Кайден терпеть не мог признавать свои ошибки. И в ином любом случае предпочел бы, если не соврать, то всяко отмолчаться. Но хлопали на мертвом ветру обессилившие паруса, и призрачное море подбиралось все ближе и ближе.
— Это не болотники, — Кайден разжал руку, позволив голове упасть на пол, и та покатилась, пока не была остановлена ногой дракона. — Все много хуже… это фоморы.
— Их же не существует?
Его женщина не испугалась.
Она стояла рядом. Гладила его щеки, не столько стирая кровь, сколько создавая из нее узоры. И Кайден ощущал раскаленные пальцы ее.
— Если бы, — Джио носком сапога повернула голову. — Здоровая тварь…
— Кто они вообще? — тихо спросила Катарина.
— Дети богов. Как и мы. Только других богов. Богов другого мира. Говорят, когда-то наш был един, и все существовали вместе в любви и согласии, — Кайден криво усмехнулся. — Пока дочь Фома не отдала свое девичество сыну Урры, а тот, получив дар, предпочел другую. И была она простой смертной. Так началась война, которая и разделила мир. Дочь Фома поклялась, что не остановится до тех пор, пока в мире есть хотя бы капля крови той, другой, которая оскорбила ее самим своим существованием…

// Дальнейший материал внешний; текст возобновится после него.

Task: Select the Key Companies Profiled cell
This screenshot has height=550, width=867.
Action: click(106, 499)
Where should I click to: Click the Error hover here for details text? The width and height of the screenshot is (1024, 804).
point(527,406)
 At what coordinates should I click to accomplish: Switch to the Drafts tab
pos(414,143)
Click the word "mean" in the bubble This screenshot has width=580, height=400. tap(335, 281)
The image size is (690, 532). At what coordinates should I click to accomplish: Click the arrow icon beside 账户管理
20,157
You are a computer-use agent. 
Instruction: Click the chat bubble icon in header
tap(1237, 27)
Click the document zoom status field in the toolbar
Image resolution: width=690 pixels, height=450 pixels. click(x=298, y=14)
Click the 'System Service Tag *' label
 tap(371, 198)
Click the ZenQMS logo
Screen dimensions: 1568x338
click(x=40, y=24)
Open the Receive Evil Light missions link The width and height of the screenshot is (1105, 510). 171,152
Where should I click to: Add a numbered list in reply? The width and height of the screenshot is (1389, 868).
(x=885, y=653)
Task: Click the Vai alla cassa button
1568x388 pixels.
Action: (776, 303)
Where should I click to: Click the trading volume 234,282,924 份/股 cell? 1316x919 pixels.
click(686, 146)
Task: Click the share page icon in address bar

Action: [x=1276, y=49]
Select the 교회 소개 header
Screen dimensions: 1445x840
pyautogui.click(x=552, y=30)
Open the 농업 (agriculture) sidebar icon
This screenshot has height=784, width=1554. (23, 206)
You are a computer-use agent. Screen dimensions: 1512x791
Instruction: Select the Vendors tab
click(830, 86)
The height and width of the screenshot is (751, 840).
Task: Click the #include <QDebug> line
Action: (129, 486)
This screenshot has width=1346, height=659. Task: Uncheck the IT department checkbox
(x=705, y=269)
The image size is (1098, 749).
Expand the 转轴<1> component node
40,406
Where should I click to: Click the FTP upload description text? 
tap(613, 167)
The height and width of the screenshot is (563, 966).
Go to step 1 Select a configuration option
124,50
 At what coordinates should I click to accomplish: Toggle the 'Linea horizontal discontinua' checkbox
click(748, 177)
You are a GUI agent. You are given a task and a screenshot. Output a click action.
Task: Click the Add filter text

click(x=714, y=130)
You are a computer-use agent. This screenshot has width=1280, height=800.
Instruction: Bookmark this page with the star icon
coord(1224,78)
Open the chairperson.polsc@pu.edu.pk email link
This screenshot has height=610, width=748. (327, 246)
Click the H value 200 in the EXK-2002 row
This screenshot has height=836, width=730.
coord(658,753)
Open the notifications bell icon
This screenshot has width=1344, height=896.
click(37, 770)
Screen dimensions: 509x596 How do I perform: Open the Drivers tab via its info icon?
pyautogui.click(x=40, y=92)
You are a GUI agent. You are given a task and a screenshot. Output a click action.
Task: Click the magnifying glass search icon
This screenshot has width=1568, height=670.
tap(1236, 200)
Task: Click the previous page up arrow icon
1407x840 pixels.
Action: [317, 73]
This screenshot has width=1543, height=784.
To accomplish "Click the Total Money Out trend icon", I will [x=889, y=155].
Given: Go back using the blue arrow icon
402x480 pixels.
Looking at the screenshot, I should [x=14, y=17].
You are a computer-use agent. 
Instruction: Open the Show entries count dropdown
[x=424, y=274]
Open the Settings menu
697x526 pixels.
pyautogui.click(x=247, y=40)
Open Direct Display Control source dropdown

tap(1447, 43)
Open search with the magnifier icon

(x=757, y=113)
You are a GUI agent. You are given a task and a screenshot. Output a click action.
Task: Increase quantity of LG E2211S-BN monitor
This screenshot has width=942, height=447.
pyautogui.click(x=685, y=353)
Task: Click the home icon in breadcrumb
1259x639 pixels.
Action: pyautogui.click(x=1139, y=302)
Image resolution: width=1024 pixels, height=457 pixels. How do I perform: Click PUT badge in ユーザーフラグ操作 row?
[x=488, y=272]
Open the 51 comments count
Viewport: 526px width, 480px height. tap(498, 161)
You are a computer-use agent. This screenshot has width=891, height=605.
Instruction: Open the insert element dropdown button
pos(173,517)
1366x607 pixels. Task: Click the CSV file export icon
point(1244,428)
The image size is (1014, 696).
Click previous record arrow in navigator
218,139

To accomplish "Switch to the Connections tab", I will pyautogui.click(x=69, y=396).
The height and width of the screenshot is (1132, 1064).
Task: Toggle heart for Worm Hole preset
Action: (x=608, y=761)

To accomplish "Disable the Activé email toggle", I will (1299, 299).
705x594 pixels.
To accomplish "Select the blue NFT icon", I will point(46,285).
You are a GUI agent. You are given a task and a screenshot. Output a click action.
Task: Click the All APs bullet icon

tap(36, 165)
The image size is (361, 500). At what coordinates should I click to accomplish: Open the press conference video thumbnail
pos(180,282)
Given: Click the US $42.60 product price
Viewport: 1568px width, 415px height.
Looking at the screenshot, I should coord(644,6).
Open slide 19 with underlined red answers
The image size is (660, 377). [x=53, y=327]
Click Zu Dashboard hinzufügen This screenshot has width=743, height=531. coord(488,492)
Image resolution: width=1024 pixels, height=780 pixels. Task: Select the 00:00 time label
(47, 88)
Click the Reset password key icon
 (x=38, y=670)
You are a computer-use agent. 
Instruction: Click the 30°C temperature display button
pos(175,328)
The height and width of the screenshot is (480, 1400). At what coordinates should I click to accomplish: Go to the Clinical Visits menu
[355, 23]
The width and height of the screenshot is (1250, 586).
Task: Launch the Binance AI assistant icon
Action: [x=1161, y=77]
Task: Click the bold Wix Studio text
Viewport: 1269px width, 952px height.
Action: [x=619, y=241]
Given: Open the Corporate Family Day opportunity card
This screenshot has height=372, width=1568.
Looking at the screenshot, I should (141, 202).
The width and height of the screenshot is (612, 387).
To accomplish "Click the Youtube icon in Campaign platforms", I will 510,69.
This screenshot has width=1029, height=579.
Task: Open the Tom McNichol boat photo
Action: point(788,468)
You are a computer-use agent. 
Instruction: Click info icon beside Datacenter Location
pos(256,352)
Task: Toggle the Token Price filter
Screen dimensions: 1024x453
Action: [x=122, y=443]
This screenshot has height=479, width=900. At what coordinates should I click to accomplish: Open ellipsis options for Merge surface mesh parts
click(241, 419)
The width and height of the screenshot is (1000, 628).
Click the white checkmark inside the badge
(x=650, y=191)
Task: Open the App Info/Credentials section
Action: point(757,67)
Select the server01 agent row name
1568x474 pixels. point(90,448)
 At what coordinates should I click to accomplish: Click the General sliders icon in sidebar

Кайден заставил себя разжать руки.
— И сказав Слово, она ушла, чтобы за гранью мира найти себе мужа из рода демонов. И от него родила множество детей, которых после и назвали фоморами.
— Это было давно, — Джио подошла к окну и застыла, прижавшись лбом к стеклу. — С тех пор мир переменился.
— А фоморы были побеждены, — согласился Змей.